* Your goal
With the pictures left out, reproduce exactly the lines running from the line with "Click the back arrow in fourth screenshot" to the last line of the material below.

* Given information
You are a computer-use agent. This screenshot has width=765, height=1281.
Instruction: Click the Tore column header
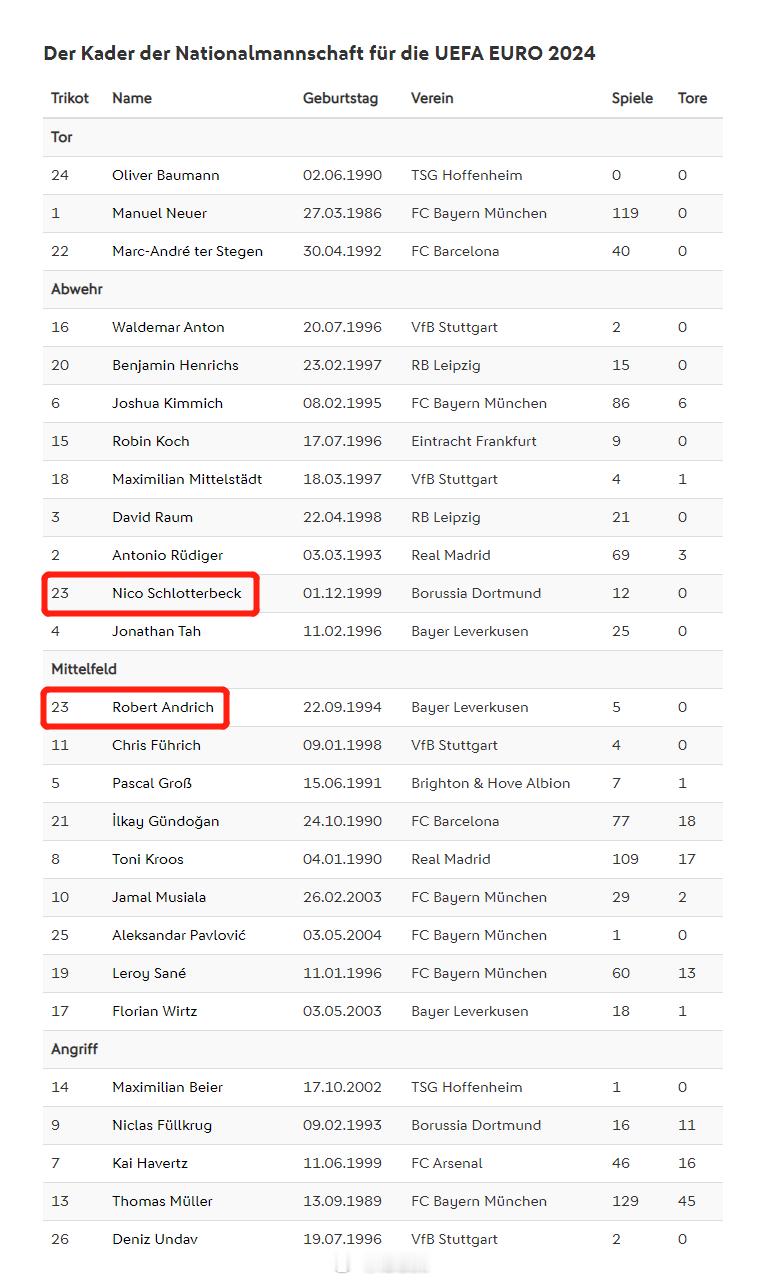coord(692,98)
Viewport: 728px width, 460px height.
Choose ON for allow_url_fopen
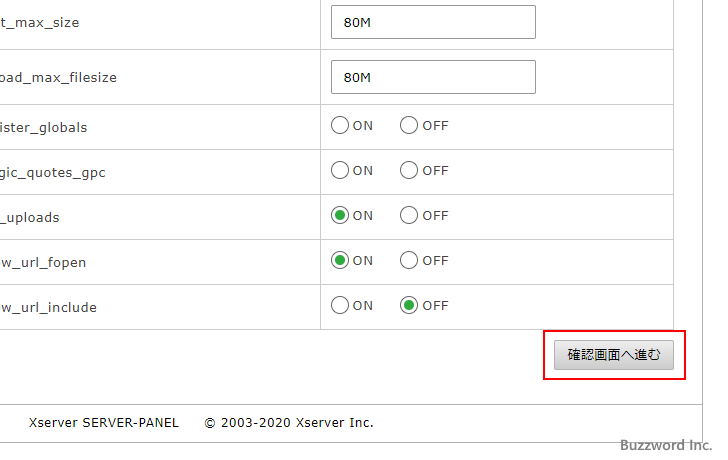pos(340,261)
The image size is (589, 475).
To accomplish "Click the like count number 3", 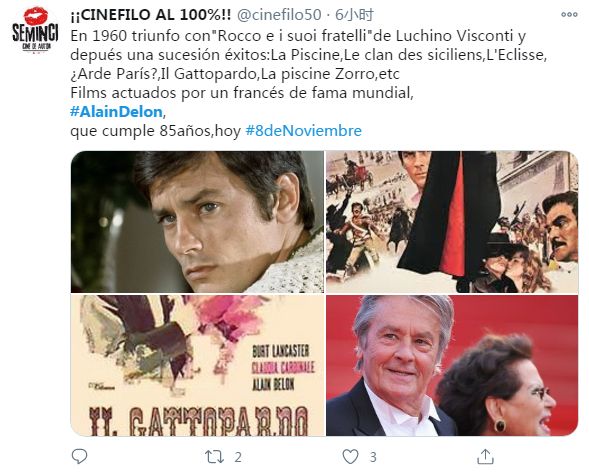I will (x=373, y=457).
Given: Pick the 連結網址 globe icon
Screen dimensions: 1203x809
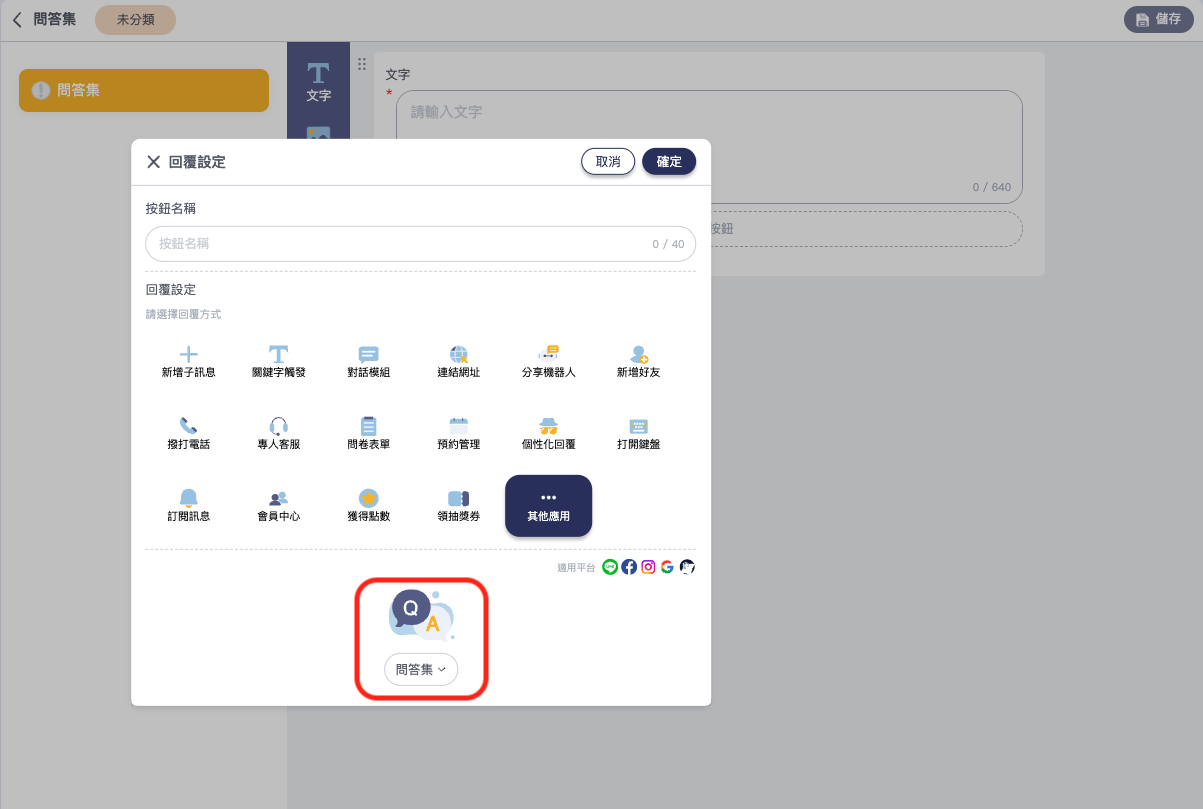Looking at the screenshot, I should (458, 355).
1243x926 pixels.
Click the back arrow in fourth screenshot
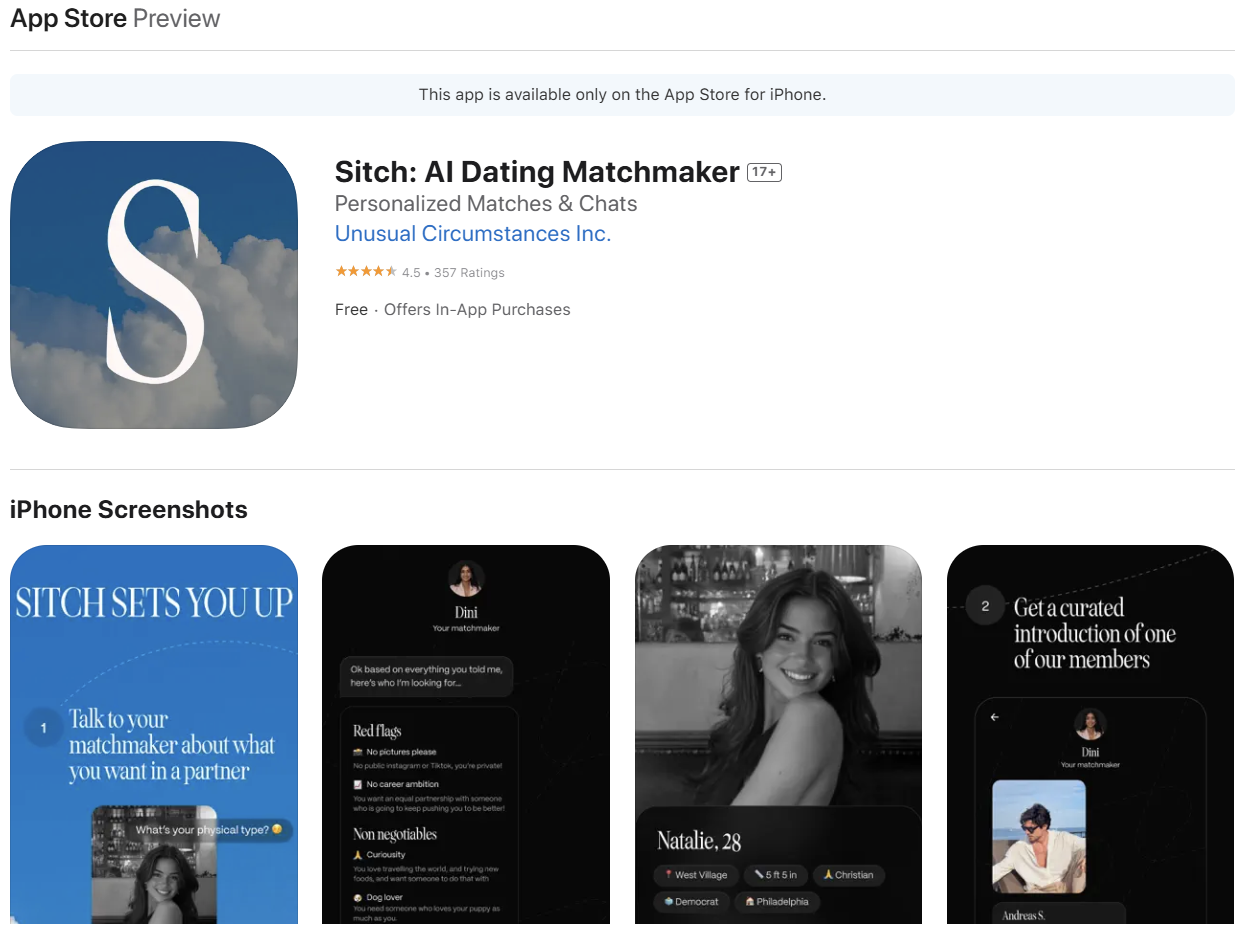[995, 717]
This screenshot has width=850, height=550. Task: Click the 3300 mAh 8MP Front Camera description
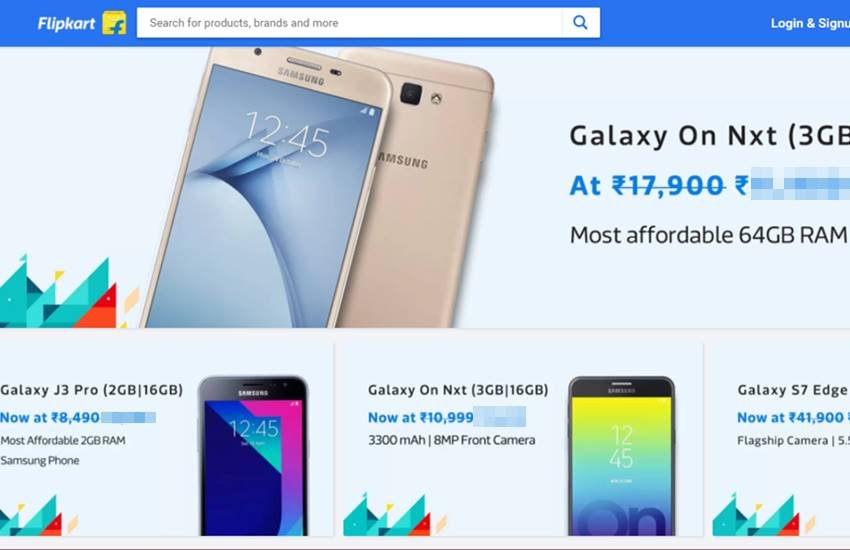click(452, 440)
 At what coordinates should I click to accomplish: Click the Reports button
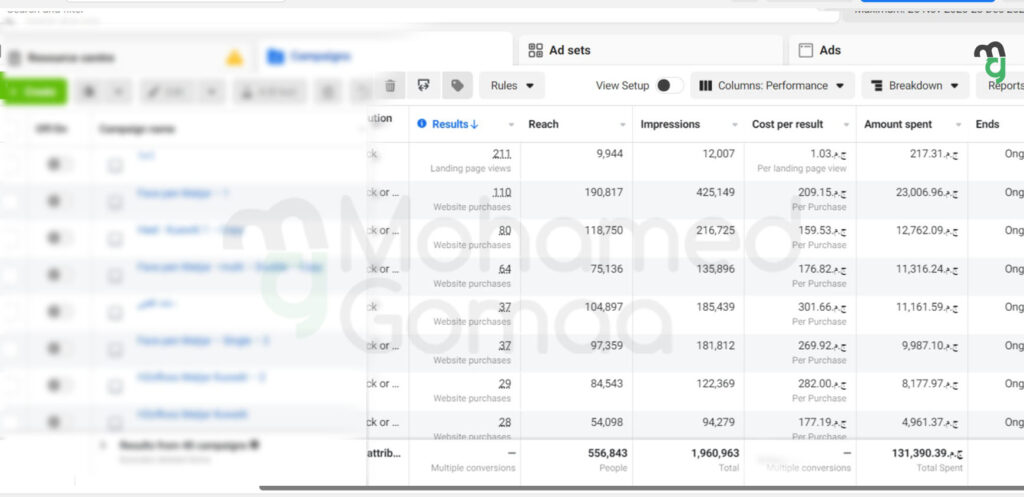(1003, 86)
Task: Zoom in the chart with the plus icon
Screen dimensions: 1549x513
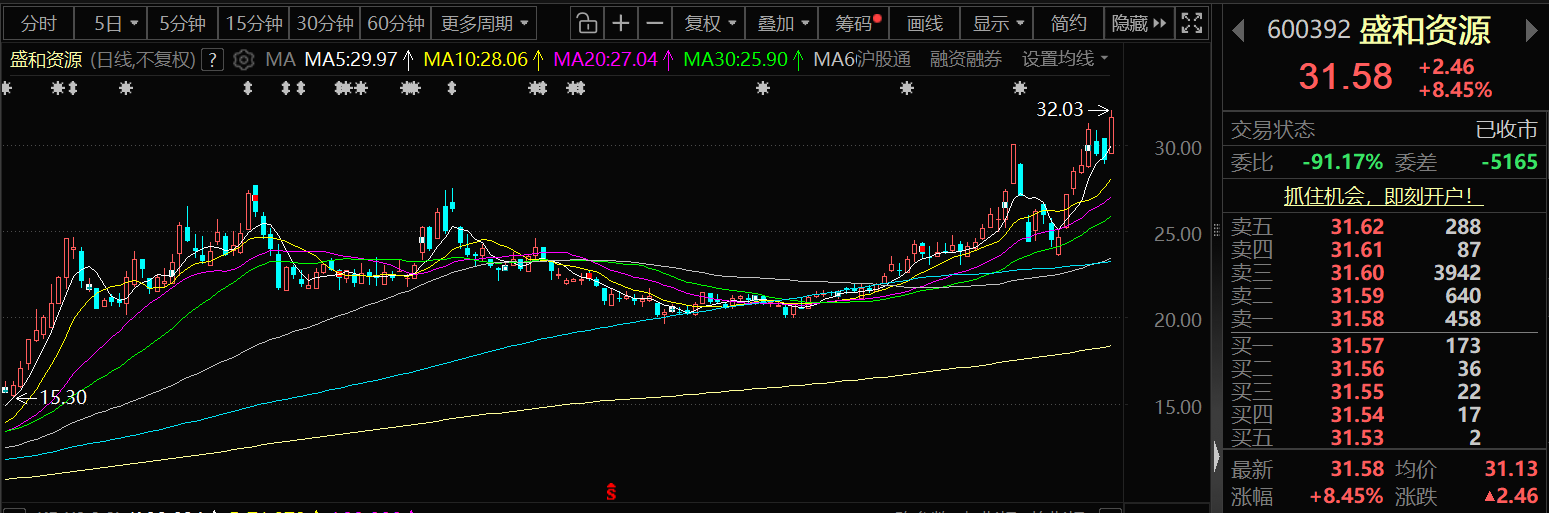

* Completed exercise
Click the back arrow in fourth screenshot
[995, 717]
This screenshot has width=850, height=550. Task: Click the 3300 mAh 8MP Front Camera description
click(452, 440)
 At what coordinates should I click to accomplish: Click the Reports button
(1003, 86)
Task: Zoom in the chart with the plus icon
Screen dimensions: 1549x513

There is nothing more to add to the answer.